Jason and Cheryl came over, and I quickly drew them into my own personal War of the Worlds. We stripped my bed and sealed everything in garbage bags. I had visions of having to purchase an entire wardrobe after my clothes would inevitably be reduced to Barbie-size after having to wash them in 90 degrees C. Can I get by with just wearing one sweater for the rest of the winter? Can you wash goose down in near-boiling water? Do they get in your shoes? What about the couches? How do we get rid of stuff without spreading the little buggers to the Dietz house? You need a professional exterminator. How in the world do you say "Bedbug" auf Deutsch? "Bettbugg?" How about just, "AHHHHHHH!!! Hilf mir!" 
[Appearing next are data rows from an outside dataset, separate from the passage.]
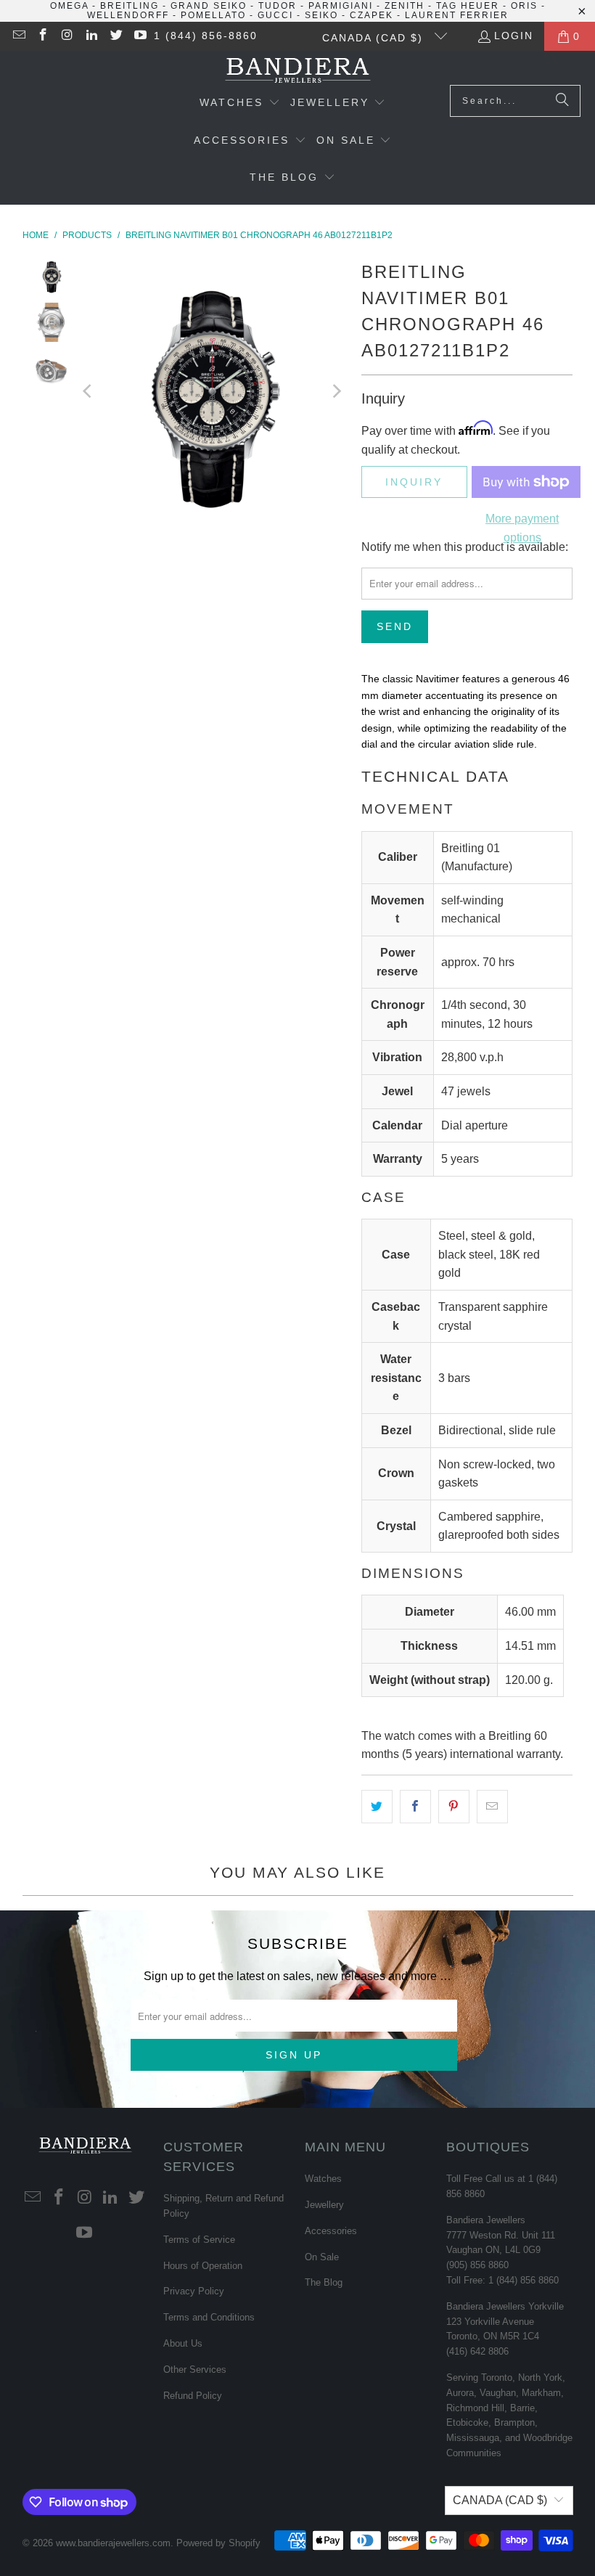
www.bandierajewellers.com (113, 2543)
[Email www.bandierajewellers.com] (18, 36)
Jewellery (324, 2204)
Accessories (331, 2230)
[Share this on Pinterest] (453, 1806)
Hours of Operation (202, 2265)
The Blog (323, 2282)
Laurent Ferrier (457, 15)
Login (513, 35)
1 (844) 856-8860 (206, 35)
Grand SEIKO (209, 6)
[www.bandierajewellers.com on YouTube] (140, 36)
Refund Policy (192, 2395)
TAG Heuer (467, 6)
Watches (323, 2178)
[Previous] (88, 391)
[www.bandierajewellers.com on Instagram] (67, 36)
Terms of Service (199, 2239)
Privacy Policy (193, 2291)
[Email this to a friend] (492, 1806)
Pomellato (213, 15)
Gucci (275, 15)
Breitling (129, 6)
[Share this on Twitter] (377, 1806)
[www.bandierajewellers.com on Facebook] (43, 36)
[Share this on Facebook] (415, 1806)
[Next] (336, 391)
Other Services (194, 2369)
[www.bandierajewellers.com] (297, 71)
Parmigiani (340, 6)
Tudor (277, 6)
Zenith (404, 6)
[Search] (562, 101)
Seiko (321, 15)
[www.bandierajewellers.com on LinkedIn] (91, 36)
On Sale (322, 2257)
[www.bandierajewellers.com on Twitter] (115, 36)
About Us (182, 2343)
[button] (240, 104)
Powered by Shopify (218, 2543)
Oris (524, 6)
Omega (69, 6)
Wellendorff (128, 15)
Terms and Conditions (209, 2317)
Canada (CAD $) (374, 38)
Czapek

After more internet image searching (it is amazing how many people post photos of their revolting rashes for public display- I am not one of them, by the way so don't even ask), we were pretty convinced that it was, in fact, only a funky rash. Oh, praise God for a funky rash. I have never been so relieved to hear someone say, "No, I think you just have a horrible rash since it is confined to your legs. Germans get weird skin problems a lot." Yay! What a relief. Funky rashes only merit DEFCON 4. 

So, again I went back to thinking it would go away on its own. Not so, my friend. By the time I decided going to the doctor would be worth risking public nudity, it was swollen and hot like a staph  infection. In nudity vs. losing a limb, nudity wins every time. Besides, I didn't want to overreact and go to the doctor for no reason. (No comments about the bedbug scare.) By the time we got in to a dermatologist, I was walking like the Michelin Man.

German medicine is interesting for many reasons. Not the least of which is that they usually don't make appointments. You arrive. Then, you sit and you wait. We went to a dermatologist. Too many people were already sitting and waiting and it was almost closing time. So, we went to the family practitioner. She was very sympathetic that I had only lived in Dresden for two weeks and the place had already made my skin erupt in a violent mutiny. She also spoke no English. Good thing I had come prepared with a list of adjectives in German: red, swollen, itchy, vindictive-  my skin hates me. Thank God for Cheryl. She talked the doctor, who had no idea how to label the unspeakable horrors occurring on my lower extremities and who gave me a note to skip ahead of the line of sit-and-waiters at a dermatologist. I was living Doctor: the Board-game.     

Since the dermatologist was closed by now- did I mention it was Friday, and all of Deutschland closes early to go home and eat Nutella, Jason and Cheryl had to take me to the hospital. By hospital, I mean medical village. I'll spare you the details, but we finally found our man: Herrn Chefarzt Professor Dr. med. Uwe Wollina. He is a professor, the chief doctor in the skin clinic, and I'm pretty sure a specialist in dermatological allergies. Oh yes, it was my medical Mecca. By the way, he is fluent in English.  

**Please just be a funky rash, please just be a funky rash. **  Herrn Prof. Dr. Wollina diagnosed my condition and prescribed some antihistamine and some sort of creme. (That's another distinction between medicine in Germany and in the US; they don't load you up with strong pills if they don't have to.) It was "eczema and acute dermatitis," meaning temporary funky rash caused by skin irritation.  Relief followed a few days later. Eventually, everything regained it's normal color and original shape. Luckily, the only things I lost were a roll of garbage bags and a little of my pride. God bless a funky rash that is anything but bed bugs. 

(Oh, and the only thing I had to take off at the doctors' was my sock. So many reasons to praise.)